» **Excerpt provided**:

Working increasingly with female founders and investors, I’m noticing some patterns in personal brand points to focus on, in order to contribute to success in business.
Key points for Female Founders
At my workshop on ‘Founder Personal Brand’ at this year’s Curtin University Ignition Program, I opened with some common founder challenges:
- Being influential during presentations/pitches (from the moment you walk on stage… right through to Q&A)
- Making networking time impactful
- Meeting and building relationships with the right people
- Leading conversations towards a purposeful outcome
- Thinking differently to be seen as a leader
- Positioning differently to be seen as a peer to leaders and decision-makers
While these challenges apply to most founders, the feedback I hear from female founders is that at times, the problem is compounded by uniquely female experiences. For example, many women feel that the traditional pitch format, and the audience it attracts, is not the most effective environment for their pitch. This can be due to both internal and external factors – some women feel highly uncomfortable ‘performing’ a pitch in front of a mostly-male audience of potential investors; at the same time, the research shows that cognitive bias affects the questions asked and the assumptions made about women pitching in these environments.
Key point: While learning the traditional ‘pitch’ format may be necessary, female founders should seek alternative opportunities to talk about the value of their business.
In the workshop for Curtin Ignition, I outlined the four components in my ‘Founder Personal Brand Framework’: Mindset, Positioning, Visibility and Network. In particular, we focused on developing a Confident Leader Mindset, Leadership Positioning, and how to communicate like a boss! For many inexperienced or young startup founders, these are the most important elements to master to be taken seriously by investors and other stakeholders.
Female founders (and women in general) often tackle confidence issues that again are uniquely female. Women and girls are taught by much of society, in subtle and not-so-subtle ways, that being female means being quiet, not asking for much, taking a following or supporting role rather than leading, and putting others’ needs before our own. This conditioning has complex and powerful implications for how we see ourselves as women and as leaders in business.
Positioning and communication follow from a confident leader mindset, and this is where sometimes female founders need an extra push or extra support. Women need to understand how to own their power, articulate the value they bring that is unique to them, and to hold their own in challenging, male-dominated situations.
Key point: Getting clear on your personal brand, or ‘value proposition’ as leader of the business, is essential to stand in a position of personal power in business conversations.

» **What to work on**:
Continue the article on personal branding for female founders from its last sentence, in the same style.

[A block of data]
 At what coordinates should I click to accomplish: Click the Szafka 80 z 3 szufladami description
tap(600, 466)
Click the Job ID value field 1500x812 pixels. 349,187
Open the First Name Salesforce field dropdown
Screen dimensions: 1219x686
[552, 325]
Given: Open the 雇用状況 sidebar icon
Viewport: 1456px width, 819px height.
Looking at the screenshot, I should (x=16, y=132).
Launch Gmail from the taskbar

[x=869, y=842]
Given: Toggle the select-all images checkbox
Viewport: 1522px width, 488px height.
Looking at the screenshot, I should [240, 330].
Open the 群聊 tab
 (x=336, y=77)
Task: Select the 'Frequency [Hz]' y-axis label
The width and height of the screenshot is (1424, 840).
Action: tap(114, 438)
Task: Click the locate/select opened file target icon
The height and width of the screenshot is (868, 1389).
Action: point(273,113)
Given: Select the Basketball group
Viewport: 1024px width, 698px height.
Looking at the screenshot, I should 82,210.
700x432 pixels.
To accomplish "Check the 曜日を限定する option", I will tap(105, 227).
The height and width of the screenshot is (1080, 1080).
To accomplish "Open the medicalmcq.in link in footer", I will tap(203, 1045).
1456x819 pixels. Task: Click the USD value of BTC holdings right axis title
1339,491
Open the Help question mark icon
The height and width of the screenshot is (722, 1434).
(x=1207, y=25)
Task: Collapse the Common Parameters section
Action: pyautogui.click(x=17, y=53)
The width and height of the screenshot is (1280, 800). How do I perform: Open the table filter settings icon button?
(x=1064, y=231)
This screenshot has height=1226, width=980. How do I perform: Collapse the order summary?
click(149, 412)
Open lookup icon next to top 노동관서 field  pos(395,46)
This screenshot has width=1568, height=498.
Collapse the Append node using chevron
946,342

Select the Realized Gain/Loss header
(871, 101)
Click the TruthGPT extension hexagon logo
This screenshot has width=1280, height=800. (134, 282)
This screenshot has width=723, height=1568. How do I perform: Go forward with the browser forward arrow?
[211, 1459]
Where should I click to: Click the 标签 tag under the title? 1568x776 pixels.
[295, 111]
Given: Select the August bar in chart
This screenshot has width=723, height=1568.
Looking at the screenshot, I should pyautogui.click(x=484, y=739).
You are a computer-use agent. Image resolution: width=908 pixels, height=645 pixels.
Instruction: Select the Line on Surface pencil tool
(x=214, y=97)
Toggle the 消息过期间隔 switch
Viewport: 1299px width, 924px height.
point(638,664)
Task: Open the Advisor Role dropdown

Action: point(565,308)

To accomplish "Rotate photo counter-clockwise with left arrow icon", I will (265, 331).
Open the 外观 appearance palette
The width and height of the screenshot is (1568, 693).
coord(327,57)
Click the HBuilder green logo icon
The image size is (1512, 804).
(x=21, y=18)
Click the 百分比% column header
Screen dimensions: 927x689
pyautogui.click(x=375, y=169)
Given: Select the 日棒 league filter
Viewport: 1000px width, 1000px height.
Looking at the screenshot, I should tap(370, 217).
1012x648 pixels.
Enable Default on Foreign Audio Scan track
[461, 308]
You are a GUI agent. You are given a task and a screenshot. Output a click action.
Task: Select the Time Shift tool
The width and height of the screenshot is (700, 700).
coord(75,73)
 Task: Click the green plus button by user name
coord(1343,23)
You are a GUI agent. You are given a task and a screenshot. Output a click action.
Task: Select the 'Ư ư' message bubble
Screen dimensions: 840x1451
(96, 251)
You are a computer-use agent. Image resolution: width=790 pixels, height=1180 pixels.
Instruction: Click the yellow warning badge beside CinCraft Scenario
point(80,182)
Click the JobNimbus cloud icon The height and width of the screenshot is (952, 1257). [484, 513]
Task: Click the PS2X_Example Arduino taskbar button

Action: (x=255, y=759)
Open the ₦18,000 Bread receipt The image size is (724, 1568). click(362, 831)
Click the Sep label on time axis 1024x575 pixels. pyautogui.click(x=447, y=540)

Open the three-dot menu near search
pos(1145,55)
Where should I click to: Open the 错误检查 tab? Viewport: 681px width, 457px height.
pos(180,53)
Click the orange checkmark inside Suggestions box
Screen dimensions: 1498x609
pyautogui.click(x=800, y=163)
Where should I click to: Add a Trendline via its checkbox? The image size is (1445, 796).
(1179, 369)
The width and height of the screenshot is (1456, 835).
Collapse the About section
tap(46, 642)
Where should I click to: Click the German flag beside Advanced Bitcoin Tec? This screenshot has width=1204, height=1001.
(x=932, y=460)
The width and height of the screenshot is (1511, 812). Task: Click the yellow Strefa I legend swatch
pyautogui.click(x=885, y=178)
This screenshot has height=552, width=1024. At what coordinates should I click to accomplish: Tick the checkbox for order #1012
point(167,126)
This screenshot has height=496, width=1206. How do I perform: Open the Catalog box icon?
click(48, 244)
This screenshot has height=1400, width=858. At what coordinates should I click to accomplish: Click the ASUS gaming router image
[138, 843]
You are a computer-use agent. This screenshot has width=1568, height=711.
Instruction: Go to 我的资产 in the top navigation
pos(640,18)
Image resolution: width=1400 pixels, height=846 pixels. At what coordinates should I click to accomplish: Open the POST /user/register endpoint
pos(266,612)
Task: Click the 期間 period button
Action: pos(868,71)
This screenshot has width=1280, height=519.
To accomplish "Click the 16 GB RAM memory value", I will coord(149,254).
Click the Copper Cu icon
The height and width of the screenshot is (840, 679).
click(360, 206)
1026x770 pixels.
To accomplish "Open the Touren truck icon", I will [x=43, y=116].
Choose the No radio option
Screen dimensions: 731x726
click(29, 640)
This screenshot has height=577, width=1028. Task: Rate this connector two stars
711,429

» **Exercise output**:
Discussing ‘networking’ with a female founder at Curtin’s Ignition Program 2021
Key points for Female Investors
A female investor is like a white tiger – rare, exotic, a little mysterious! In speaking with early-stage investors about their personal brands, my experience has been that not all of them want to shout their brand from the rooftops! Understandable to protect your privacy and space… but at the same time, Female Investors, we need to see you!
Female investors are not just (as the research shows) excellent business strategists, they are strong supporters of female founders and they are role models for all women in how to be the boss of your finances! Female investors are extremely passionate about those they help, and this – in my opinion – needs to be shouted from the rooftops, for all women to benefit.
Much of the research (some examples below) demonstrates that women need community, collaboration and education to flourish as investors – and in turn, to be visible when needed. Part of the education piece is how women see themselves and communicate the value they can bring – this is the area I’m working with women on when they are at this level of their business portfolio and careers.
Investors can benefit from shaping their personal brands to:
- position themselves as working with particular types of businesses and stakeholders
- highlight particular areas of expertise e.g. MedTech, FinTech
- demonstrate their areas of interest – what should they be contacted about
- clearly articulate how they add value to people and projects they work with
- become more visible in specific networks, as role models and collaborators.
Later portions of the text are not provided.